⬡ LTX Loader¶
Loads LTX-2.3 video+audio models with Gemma 3 dual CLIP, video/audio VAEs, and optional spatial upscaler.
Inputs¶
| Name | Type | Required | Description |
|---|---|---|---|
diff_model |
COMBO |
✅ | LTX-2.3 diffusion model (GGUF or safetensors) |
clip_gemma |
COMBO |
✅ | Gemma 3 text encoder (e.g. gemma-3-12b-it-IQ4_XS.gguf) |
clip_ltx |
COMBO |
✅ | LTX text projection / embeddings connector |
video_vae |
COMBO |
✅ | LTX Video VAE (e.g. LTX2_video_vae_bf16.safetensors) |
audio_vae |
COMBO |
✅ | LTX Audio VAE (e.g. LTX2_audio_vae_bf16.safetensors) |
latent_upscale_model |
COMBO |
❌ | Spatial upscaler 2x for dual-pass pipeline |
Outputs¶
| Name | Type | Description |
|---|---|---|
model_bundle |
UME_BUNDLE |
Complete LTX-2.3 bundle with model, dual CLIP, video VAE, audio VAE, and optional upscaler |
How It Works¶
- Diffusion Model: Loads the LTX-2.3 transformer (supports GGUF quantized and safetensors)
- Dual CLIP: Loads Gemma 3 + LTX text projection as a combined text encoder (supports GGUF for both)
- Video VAE: Loads the LTX video VAE (bf16)

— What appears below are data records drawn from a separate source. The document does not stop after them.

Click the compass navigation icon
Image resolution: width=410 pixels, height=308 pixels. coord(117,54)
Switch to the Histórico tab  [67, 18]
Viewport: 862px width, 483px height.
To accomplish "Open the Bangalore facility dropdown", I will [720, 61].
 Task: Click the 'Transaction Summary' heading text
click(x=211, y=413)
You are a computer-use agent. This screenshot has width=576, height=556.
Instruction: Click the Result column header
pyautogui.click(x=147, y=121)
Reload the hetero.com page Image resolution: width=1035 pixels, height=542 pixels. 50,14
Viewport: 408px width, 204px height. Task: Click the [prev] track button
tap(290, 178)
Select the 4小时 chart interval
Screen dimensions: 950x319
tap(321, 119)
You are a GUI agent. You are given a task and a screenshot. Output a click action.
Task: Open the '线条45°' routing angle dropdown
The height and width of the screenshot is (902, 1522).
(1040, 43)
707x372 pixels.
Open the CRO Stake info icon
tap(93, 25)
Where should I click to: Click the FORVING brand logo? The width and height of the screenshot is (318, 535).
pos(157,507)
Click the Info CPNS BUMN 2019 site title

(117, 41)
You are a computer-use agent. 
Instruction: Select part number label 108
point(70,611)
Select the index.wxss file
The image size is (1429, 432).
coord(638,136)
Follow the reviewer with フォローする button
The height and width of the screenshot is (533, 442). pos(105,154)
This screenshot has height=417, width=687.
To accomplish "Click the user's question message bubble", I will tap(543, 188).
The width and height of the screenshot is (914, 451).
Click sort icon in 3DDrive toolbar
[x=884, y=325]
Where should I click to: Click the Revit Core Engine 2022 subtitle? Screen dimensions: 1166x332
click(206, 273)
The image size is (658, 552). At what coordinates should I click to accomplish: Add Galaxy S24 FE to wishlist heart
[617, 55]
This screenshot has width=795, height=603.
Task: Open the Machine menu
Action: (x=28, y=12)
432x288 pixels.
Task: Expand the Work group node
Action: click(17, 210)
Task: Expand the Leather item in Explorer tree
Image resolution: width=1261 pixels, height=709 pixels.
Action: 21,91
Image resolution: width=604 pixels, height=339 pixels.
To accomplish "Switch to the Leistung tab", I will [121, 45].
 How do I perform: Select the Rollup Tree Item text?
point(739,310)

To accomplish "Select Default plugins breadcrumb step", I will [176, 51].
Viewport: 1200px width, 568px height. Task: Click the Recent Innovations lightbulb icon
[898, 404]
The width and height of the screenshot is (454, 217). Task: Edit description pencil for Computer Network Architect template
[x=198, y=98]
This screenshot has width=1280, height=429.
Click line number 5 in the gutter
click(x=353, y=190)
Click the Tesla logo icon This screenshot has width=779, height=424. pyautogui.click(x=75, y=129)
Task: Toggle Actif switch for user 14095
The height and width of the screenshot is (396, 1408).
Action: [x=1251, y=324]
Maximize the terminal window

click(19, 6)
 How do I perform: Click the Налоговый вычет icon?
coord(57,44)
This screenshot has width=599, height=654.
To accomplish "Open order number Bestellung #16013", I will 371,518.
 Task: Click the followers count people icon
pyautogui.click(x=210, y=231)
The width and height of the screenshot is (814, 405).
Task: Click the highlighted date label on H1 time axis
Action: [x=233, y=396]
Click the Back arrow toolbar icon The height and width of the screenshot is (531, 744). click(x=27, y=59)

- Audio VAE: Loads the LTX audio VAE with prefix remapping (
audio_vae.→autoencoder.) - Upscaler (optional): Loads the spatial 2x latent upscaler for the dual-pass pipeline
GGUF Support
Both the diffusion model and text encoders support GGUF quantized formats for reduced VRAM usage.
Dual-Pass Pipeline
When a latent upscale model is connected, the LTX Video Generator automatically uses a dual-pass pipeline: Pass 1 at half resolution → upscale 2x → Pass 2 at full resolution.
Alternative: Bundle Auto-Loader
If LTX-2.3 models are registered in model_manifest.json, you can use the ⬡ 📦 Bundle Auto-Loader instead for automatic download and loading.